The Senate was expected by the end of the week to approve the biggest overhaul of financial regulations since the 1930s after the measure finally cleared a procedural hurdle on Thursday.
The legislation is one of President Barack Obama's top domestic priorities. If passed, it would increase restrictions on the banking industry and some say reduce profits.
After the Senate voted 60 to 40 to wrap up debate on the bill, Obama said the final version will hold financial firms accountable but not stifle the free market.
This is not a zero-sum game where Wall Street loses and Main Street gains, Obama told reporters.
Three Republicans voted with Democrats to move the bill to a final vote, while two Democrats voted with Republicans against advancing it.
Final passage could come as soon as Thursday afternoon and as late as Friday evening as aides said the Senate may vote on a handful of amendments before the final vote. The Senate's bill has yet to be reconciled with the House version.
Senators from both parties are eager to look tough on Wall Street ahead of November mid-term congressional elections, analysts said, and the bill includes measures opposed by banks such as a requirement they spin off their lucrative swaps trading desks.
The banking industry would prefer the bill to be approved sooner, rather than later, analysts said, because most of the scores of possible amendments still under consideration further threaten its profits.
On Wall Street, the Dow Jones industrial average slid 3.6 percent as selling picked up late in the day and indexes closed near their session lows after the Senate vote.
Barney Frank, the Democratic head of a key House committee, told CNBC it is important to get financial reform approved to ease market uncertainty.
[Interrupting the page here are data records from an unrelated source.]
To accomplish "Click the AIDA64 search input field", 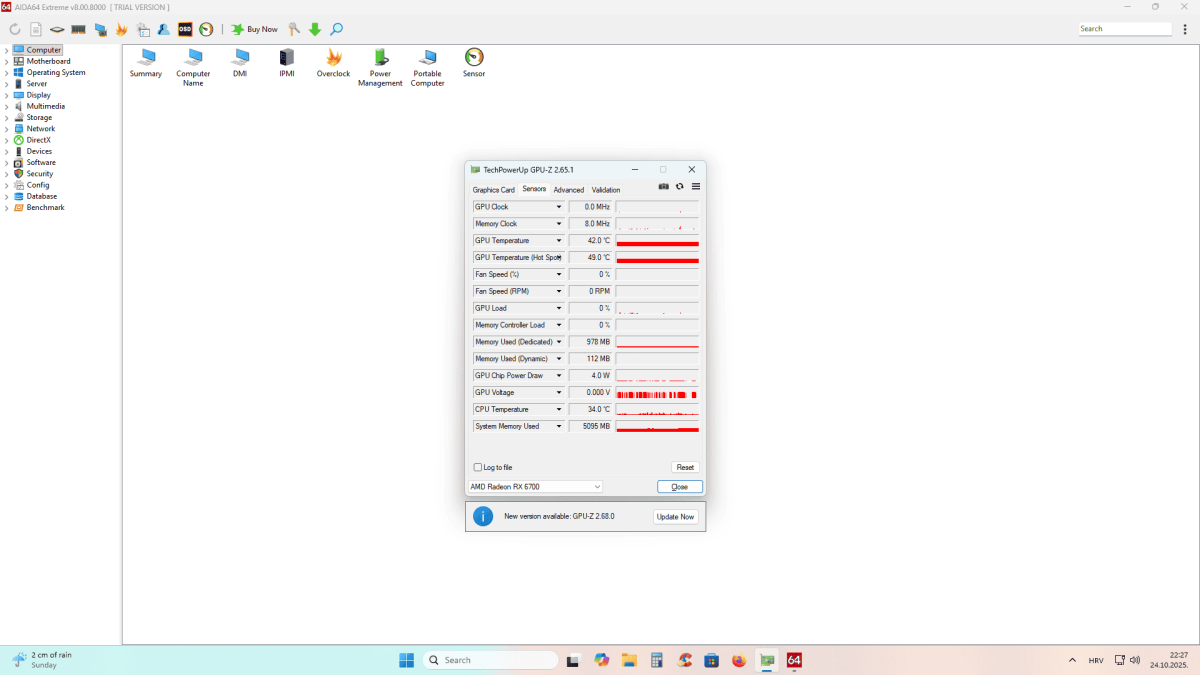I will click(x=1124, y=29).
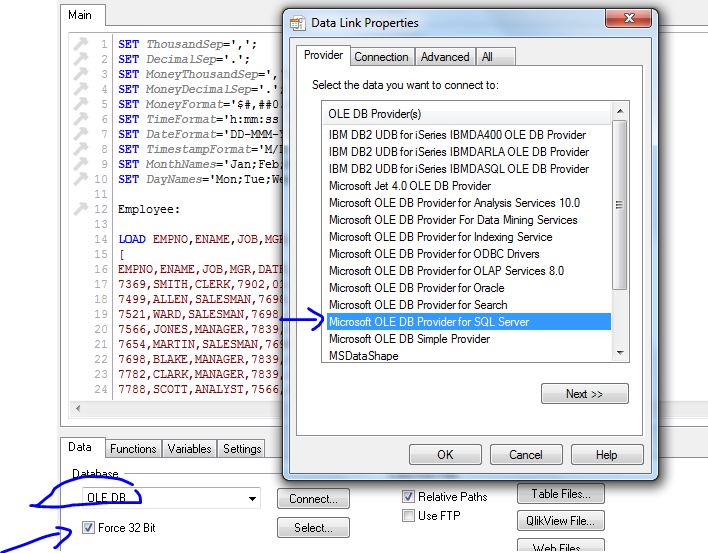Disable the Relative Paths checkbox
The width and height of the screenshot is (708, 553).
[408, 497]
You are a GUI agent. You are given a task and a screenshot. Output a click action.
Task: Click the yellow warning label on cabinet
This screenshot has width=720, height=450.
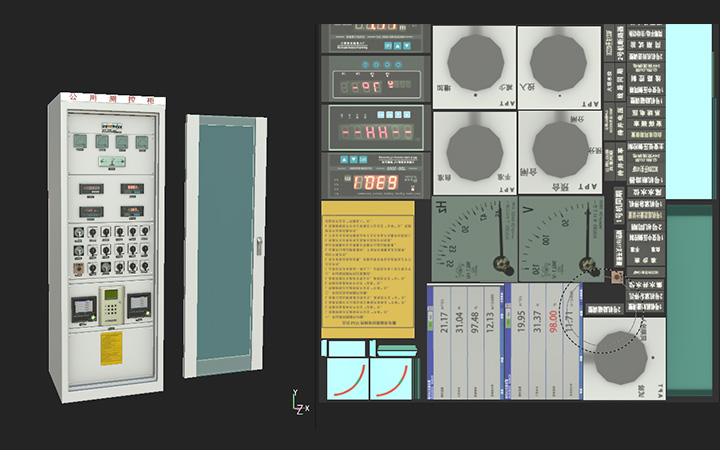[x=111, y=349]
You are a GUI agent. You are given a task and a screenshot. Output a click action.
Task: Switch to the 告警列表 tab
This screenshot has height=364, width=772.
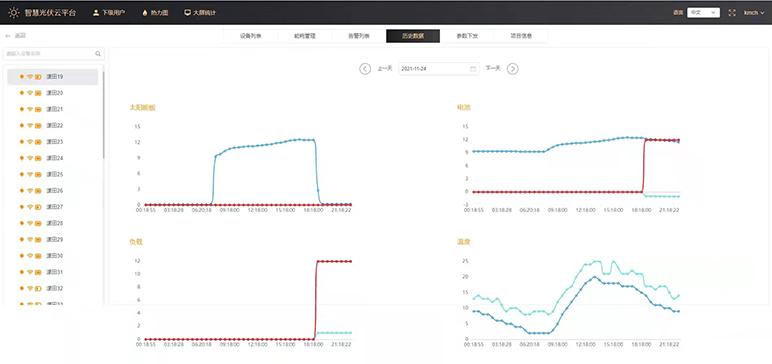pos(359,36)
He said Obama could sign a bill into law well before July 4.
LINKED AMENDMENTS EYED
The Obama administration said it supports an amendment, offered by Democrats Jeff Merkley and Carl Levin to the overall Senate bill that would tighten the proposed Volcker rule on curbing risky proprietary trading by banks.
The rule was first proposed in January by Obama and White House economic adviser Paul Volcker.
But an administration official said the Merkley-Levin amendment should not pass at the price of approving another amendment from Republican Sam Brownback on car loans. The current bill already provides strong protection against excessive risk-taking by banks, the official said.
Brownback wants to exempt car dealers from the oversight of a new financial consumer watchdog. The Pentagon has said it opposes such a move because car dealers near military bases sometimes target service members with unfair car loans.
In a procedural twist, the Merkley-Levin and Brownback measures' fates were linked because Democrats kept the Merkley-Levin measure alive this week by tying it to Brownback's amendment. Analysts said that meant both might pass.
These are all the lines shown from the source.